The Past: Latent Space
When I first started learning AI, I was fascinated by this thing called “The Latent Space” - a way of essentially opening up a an AI’s brain in training to see what it imagines as it attempts to make sense of the Human World.
I loved the weird imperfection and unexpected surprises. I thought this would be an amazing tool in the hands of an artist - but the technical barriers were high. The purpose of the course was to lift some of those technical barriers.
The Present: AI’s Midjourney
Nowadays AI has its hooks in everything and we’ve gone from the latent to the hyperreal.
The AI imaginings that used to require a time intensive martialing of complex and expensive systems can now be conjured by a “prompt engineer” through a browser text field.
We’ve even got Stable Diffusion rendering images from our brain activity.
Where does this leave the artist?
To find out if and how artists are using AI today I decided to ask the person I thought least likely to do so, my friend Peter Burr.
Peter is an artist, professor, and PhD candidate at RPI. His work has been recognized by the Whitney, Guggenheim, the New Museum.
Peter has made a career of subverting dominant aesthetics and narratives - most recently with “Boom Town.” Taking a cue from the towns that sprung up during the gold rush to attract prospectors and speculators looking for the fast track to a better life, this metaverse artwork changes dynamically based on the volatile crypto trading market on the Ethereum Blockchain.
From Deep Dream to Productivity Tool
Peter told me he was using AI in a variety of ways. He said Stable Diffusion was able to help him quickly generate concept sketches for pitch decks and grant applications, and chatGPT helped him ideate on the narratives weaved throughout his projects.
In some sense, AI has gone from deep dreamer to productivity tool.
These days, it’s harder for me to see the technical barriers that need to be removed for people. In contrast, people are actually seeking out barriers against the inundation of tech.
I stumbled across an article by Erik Hoel that referred to this landscape as “the Supersensorium,” and the feeling experienced as part of the “Overfitted Brain Hypothesis.”
When you train a Machine Learning model too heavily on a particular dataset, it gets great at solving problems in that domain, but bad at solving for new information. This is called “overfitting.”
Since the Mesozoic era animals have dreamed as a way to introduce nuance to our routine lives. Without dreams, the hypothesis goes, our own minds are also constantly at risk of overfitting.
While sleep may be a cerebrospinal scrubbing of unnecessary memories, dreams introduce nuance to the things we do remember - they allow our minds to extrapolate, prepare us for new information, unexpected circumstances…
In a way, I see the artist serving a similar function for society. They take a look at the overfitted aspects of our culture and try to spot the gaps, the cracks, the untold stories.
They’re Seers of sorts, reaching in to untie the knot in our brains, introducing nuance to prepare us for unforeseen futures.
No unforeseen future looms more ominous to me than that of our planet.
The Internet consumes 3 times more energy than our current wind and solar power sources can provide, with data traffic doubling every 2 years.
So what if tech won’t go the way of the Supersensorium?
What if the future is resilient networks, low energy devices, tech that gets out of your way?
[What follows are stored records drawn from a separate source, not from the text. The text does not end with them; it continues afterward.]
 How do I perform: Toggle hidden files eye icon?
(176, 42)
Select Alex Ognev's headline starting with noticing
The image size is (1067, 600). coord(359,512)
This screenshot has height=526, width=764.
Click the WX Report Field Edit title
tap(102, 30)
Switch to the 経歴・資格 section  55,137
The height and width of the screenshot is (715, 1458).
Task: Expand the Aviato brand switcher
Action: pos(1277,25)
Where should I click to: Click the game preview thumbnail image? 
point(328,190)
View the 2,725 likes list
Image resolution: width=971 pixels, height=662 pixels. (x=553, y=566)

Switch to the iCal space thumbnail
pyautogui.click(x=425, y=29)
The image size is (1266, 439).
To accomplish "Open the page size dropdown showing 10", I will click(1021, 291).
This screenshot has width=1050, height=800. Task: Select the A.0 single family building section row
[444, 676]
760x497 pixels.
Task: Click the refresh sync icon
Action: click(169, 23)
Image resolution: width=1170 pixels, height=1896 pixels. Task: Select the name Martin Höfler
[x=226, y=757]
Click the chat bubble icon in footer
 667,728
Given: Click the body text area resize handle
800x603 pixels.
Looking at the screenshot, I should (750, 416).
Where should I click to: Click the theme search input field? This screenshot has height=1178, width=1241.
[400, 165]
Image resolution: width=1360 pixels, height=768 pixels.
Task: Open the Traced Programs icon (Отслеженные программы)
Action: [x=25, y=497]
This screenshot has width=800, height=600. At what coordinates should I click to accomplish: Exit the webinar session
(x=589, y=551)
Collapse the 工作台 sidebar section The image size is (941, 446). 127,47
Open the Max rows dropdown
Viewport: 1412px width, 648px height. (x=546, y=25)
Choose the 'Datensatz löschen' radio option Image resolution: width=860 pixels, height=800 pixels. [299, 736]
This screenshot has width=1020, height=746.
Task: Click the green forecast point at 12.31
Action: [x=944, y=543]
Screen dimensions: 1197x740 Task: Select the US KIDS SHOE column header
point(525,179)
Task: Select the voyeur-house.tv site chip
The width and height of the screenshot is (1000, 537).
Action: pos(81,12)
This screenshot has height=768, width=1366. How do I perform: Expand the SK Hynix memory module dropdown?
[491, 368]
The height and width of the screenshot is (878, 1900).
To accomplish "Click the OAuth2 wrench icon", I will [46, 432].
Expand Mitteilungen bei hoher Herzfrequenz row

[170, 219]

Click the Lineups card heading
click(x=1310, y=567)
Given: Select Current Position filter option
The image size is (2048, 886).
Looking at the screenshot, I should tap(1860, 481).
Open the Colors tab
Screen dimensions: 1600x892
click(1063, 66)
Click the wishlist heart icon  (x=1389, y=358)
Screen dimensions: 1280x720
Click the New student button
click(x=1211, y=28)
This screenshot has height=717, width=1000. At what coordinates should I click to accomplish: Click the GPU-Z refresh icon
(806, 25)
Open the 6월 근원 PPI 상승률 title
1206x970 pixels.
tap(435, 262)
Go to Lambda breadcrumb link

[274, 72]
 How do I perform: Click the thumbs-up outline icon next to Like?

Offline-first tech that can adapt to rapid changes and unpredictable underlying infrastructure?
…Or what if it’s both?
On Friday I attended an exhibit at the Portland Art Museum by the artist Hito Steyerl called “This is the Future.” The narrative centers on Heja, who is sentenced to prison by a neural network that calculates that she will one day commit a crime.
In prison she cultivates a garden that she protects from the guards by hiding it in the future. Here the plants evolve through the predictive powers of the neural network. These “Power Plants” learn to remedy a range society’s ills - social media addiction, a culture of overwork.
Steyerl paints “a vision of nature capable of healing the present.” This is a future where the societal status of the natural world is elevated. To me it’s an example of the artist showing us the lucid dreams needed by our overfitted brains.
If you get a chance to see this exhibit in person, I highly recommend it - a video won’t do it justice. Same is true of anything by Peter Burr. And if it’s been awhile since you’ve patronized the arts or gotten outdoors, I highly encourage you to support your local Seers and exit the Supersensorium.